藤堂くんは、子供をあやすみたいにトントンと背中を叩いて、落ち着けようとしてくれた。
「俺いま、泣いてぐちゃぐちゃのふみにキスしたいよ。涙とか鼻水とか、全然汚いとか思えない。好きすぎる。ふみ」
そう言って本当に頬をなめてこようとしたので、おれは慌てて袖で顔を拭った。
藤堂くんが、あははと笑う。
「可愛いね、ふみ。大好き。キスしたい。するね?」
「……ん、」
やわらかく、ふにふにと、何度も押し付けるようにキスしてくる。
「ん、……ふぁ、んぅ」
「ふみ」
「は……、藤堂く、んぅ、好き。すき」
「俺も。めちゃくちゃすき」
唇をくっつけたままささやかれて、ぶわっと顔が熱くなる。
くちゅくちゅと舌を絡めて、何かを確かめ合うみたいに深く口づけていると、また泣きたくなってきた。

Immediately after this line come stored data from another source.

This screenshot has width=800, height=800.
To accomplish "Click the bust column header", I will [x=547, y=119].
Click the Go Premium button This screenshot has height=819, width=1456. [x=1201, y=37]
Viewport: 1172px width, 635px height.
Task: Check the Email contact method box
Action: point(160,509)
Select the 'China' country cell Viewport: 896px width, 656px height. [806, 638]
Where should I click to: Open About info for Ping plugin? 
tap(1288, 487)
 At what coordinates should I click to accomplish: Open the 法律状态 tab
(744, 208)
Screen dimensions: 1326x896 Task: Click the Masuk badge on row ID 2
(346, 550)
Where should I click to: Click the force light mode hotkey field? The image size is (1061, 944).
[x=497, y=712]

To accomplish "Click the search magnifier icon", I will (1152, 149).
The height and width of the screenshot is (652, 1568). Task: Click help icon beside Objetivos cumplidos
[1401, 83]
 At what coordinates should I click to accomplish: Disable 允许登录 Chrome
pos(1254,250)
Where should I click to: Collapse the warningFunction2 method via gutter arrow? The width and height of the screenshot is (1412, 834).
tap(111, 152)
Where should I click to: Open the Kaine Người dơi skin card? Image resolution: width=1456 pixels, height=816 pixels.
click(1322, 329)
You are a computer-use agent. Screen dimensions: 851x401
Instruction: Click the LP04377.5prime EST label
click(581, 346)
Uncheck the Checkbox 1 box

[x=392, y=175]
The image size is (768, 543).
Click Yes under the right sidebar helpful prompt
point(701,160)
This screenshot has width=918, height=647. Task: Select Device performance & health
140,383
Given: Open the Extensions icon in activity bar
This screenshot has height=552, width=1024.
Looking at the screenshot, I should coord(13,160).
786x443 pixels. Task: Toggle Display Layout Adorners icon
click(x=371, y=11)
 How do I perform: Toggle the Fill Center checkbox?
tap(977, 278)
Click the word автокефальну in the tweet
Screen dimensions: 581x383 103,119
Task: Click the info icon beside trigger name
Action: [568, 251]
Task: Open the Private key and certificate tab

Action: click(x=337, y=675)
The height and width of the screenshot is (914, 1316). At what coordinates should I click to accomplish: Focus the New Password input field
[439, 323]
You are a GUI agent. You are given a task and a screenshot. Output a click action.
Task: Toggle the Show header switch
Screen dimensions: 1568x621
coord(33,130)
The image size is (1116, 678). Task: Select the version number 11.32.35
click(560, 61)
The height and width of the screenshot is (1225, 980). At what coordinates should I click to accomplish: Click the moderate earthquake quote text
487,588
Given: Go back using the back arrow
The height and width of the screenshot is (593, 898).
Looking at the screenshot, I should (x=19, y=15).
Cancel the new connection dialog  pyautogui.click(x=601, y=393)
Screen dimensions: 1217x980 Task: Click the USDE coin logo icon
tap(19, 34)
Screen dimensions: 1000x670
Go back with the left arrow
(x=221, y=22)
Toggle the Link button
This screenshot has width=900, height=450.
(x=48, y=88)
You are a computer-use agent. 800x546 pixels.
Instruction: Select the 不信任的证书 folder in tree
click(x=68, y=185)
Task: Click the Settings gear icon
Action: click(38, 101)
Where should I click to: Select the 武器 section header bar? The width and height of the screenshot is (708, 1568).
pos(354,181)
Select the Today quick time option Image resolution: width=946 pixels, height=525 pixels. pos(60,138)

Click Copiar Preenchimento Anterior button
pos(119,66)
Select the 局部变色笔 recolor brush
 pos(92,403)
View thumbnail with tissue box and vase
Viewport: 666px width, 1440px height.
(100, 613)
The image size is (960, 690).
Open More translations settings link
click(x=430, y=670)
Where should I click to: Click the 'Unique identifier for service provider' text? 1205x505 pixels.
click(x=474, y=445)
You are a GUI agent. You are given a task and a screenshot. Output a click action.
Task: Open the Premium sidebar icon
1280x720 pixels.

こみ上げてきたものをぐっと飲み込むと、藤堂くんはそれに気づいたらしい。
よしよしと優しく頭をなでながら言った。
「……ごめんね。俺、嘘ついた。本当は、ふみが盗んでることに気づいたのは、いまさっき。だいきちのケージに手を入れたときだ。ほんとは、なーんにも気づいてなかったよ」
「えっ!?」
驚いて体を離そうとしたけど、藤堂くんはぎゅっと抱きしめてそれを阻んだ。
「ブレスレットは乱交パーティーで失くしたんだと思ってて、ふみが盗ったなんて、これっぽっちも思ってなかった。漫画がなくなってたのも自分の不注意だと思ってたし、食品サンプルのスプーンが消えてるのも、まさかふみが盗ったなんて、夢にも思わなかった。本屋に寄ったことを隠したのは、いつもどおり口をついて出た、意味のない嘘。いまふみがだいきちに手をかけようとしているのを見てはじめて、全部が繋がった感じ」
またじわじわと泣けてくる。
「……ぅ、気づいてくれてありがと。もし、もし気づいてくれなかったら、おれ、だいきちのこと、」
「いや。俺が止めなくても、ふみはやめてたと思うよ」
ちゅ、ちゅ、とキスしながら、藤堂くんは穏やかに言った。
「俺はふみのこと信頼してるし好きだし、ふみも同じ気持ちでいて欲しいなって思ってる。ずっと一緒がいい」
「おれも、許してもらえるなら、別れたくないよ」
「デートのときは、ずっと手をつないでればいいね。そしたら何も盗めないよ。あはは」
おれはわあわあと泣いて、藤堂くんは何度もおれの髪を撫でながら言った。
秘密と傷を分かちあいながら生きていくのは、悪くないということ。
手を取り合って歳を重ねていけば、きっとおれたちは再生できると信じていること。
そしてそれは、心の底から思っていて、一生嘘にはならないということ。